■ TASKS TO PERFORM:
**1.** In the tax residence thread, how many days spent in France in a single calendar year make a person presumed tax resident there under French law?
**2.** Please extract the passage of the tax residence thread from "Of course, the" up to and including "365 days altogether.", word for word.

-- START OF SELECTED EXTRACT --

Also not exactly true. The UK-France tax treaty provides for which types of pensions are taxable by the UK vs. which are subject to French taxes if the taxpayer is considered tax resident in France (either instead of or at the same time they are tax resident in the UK).


----------



## Santiago102 (Aug 31, 2018)

Many thanks for your rapid reply. But I am more confused.

According to French-Property.com, the three criteria for taxation are followed (on the website although possibly not in the french Law)— “In order to assist with the determination of residency status the general rule that is applied is that if you spend *183 days* per calendar year in France then you are deemed to be resident.” Under *ii. Main Residence in France*, the Website states that—*“*You will be resident in France if you live in France for at least six months of the year. This rule does not require that you live in a permanent home you have in France, but that you are merely on French soil for six months of the year.”

Have they got this wrong? We have a house in France and pay both standard taxes for it but it is not our primary residence (which is in Lancashire). I am not sure that I follow the comment about the dual taxation. Does this mean that I should be very careful not to overstay the six months? Or am I OK just to go anyway, without any worries about tax?


----------



## Bevdeforges (Nov 16, 2007)

In French law, if you spend at least 183 days in a single calendar year in France, you are presumed to be tax resident in France. (Basically under the idea that your "primary" residence is thus in France.) There are ways that you can argue this but due to the "presumption" the burden falls on you to show why you are NOT tax resident under those circumstances. Simply maintaining a house or a mailing address in the UK isn't sufficient to claim tax residence there - or rather isn't sufficient to rule out your being tax resident in France. But the 183 days presence isn't in and of itself proof of tax residence.

French law is more subtle than UK law. But in any event, you should take a look at the actual UK-France tax treaty as it explains in some detail which country gets first crack at each various type of income based on your tax residence.


----------



## Santiago102 (Aug 31, 2018)

Many thanks again. 

Of course, the presumption is the obvious one to make because most countries have a similar limit and so you can only be in one country as a resident for more than 183 days. It is only the UK with its rather odd residency rules (statutory residence test (SRT)) that allows a residency 'year' to add up to more than 365 days altogether. 

I suppose I could always take a chance on the basis that it is quite unlikely that my longer stay will be picked up, although, even with a visa, my passport will get stamped at Calais. The most cautious way to proceed is to keep our stay below 183 days, but I am not very happy with this. I will try to look at the treaty as you suggest. I have tried to email Service des Impôts des Particuliers Non-Résidents, TSA 10010, 10 rue du Centre, 93465 Noisy-le-Grand, Cedex (in French) but the email bounced back from [email protected], the email address I was given, probably because government offices change names and addresses as frequently in France as in the UK. I can write but that is a bit tedious, letters may not get there and the address may also be wrong. Phoning on such a complex (although basically trivial) issue needs French above my competence apart from the often poor quality of lines these days. However, my wife reminds me that we have French friends, one of whom works in a local tax office - and she may be able to advise me as to how to process this. I will post about any responses.

-- END OF SELECTED EXTRACT --
-- START OF EXTRACTED DATA --

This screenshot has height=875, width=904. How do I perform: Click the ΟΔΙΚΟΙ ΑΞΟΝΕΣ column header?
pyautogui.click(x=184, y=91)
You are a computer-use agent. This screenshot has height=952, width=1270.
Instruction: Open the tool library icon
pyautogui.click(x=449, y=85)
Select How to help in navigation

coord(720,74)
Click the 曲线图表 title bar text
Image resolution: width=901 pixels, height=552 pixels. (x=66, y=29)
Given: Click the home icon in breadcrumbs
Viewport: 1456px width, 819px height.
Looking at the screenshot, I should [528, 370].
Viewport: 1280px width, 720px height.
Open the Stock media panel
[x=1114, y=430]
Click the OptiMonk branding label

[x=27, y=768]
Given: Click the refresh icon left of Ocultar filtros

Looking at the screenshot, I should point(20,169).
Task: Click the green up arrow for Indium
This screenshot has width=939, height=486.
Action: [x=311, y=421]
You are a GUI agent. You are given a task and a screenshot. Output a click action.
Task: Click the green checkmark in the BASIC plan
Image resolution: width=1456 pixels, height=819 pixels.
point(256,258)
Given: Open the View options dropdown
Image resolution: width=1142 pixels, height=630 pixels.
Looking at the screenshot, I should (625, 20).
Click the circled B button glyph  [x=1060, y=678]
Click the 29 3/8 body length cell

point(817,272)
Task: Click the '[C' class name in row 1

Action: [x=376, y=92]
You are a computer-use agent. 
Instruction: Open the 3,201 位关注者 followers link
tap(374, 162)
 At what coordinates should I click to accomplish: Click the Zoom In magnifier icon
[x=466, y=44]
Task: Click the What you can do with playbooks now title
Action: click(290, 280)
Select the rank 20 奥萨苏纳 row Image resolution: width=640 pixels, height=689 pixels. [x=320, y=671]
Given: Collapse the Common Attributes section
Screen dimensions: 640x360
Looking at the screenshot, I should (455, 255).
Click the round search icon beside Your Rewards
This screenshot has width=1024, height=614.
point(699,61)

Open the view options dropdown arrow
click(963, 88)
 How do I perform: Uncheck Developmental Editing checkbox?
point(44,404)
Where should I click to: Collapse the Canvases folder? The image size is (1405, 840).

-- END OF EXTRACTED DATA --

■ RESPONSES TO THE EXERCISE:
**1.** At least 183 days.

**2.**
Of course, the presumption is the obvious one to make because most countries have a similar limit and so you can only be in one country as a resident for more than 183 days. It is only the UK with its rather odd residency rules (statutory residence test (SRT)) that allows a residency 'year' to add up to more than 365 days altogether.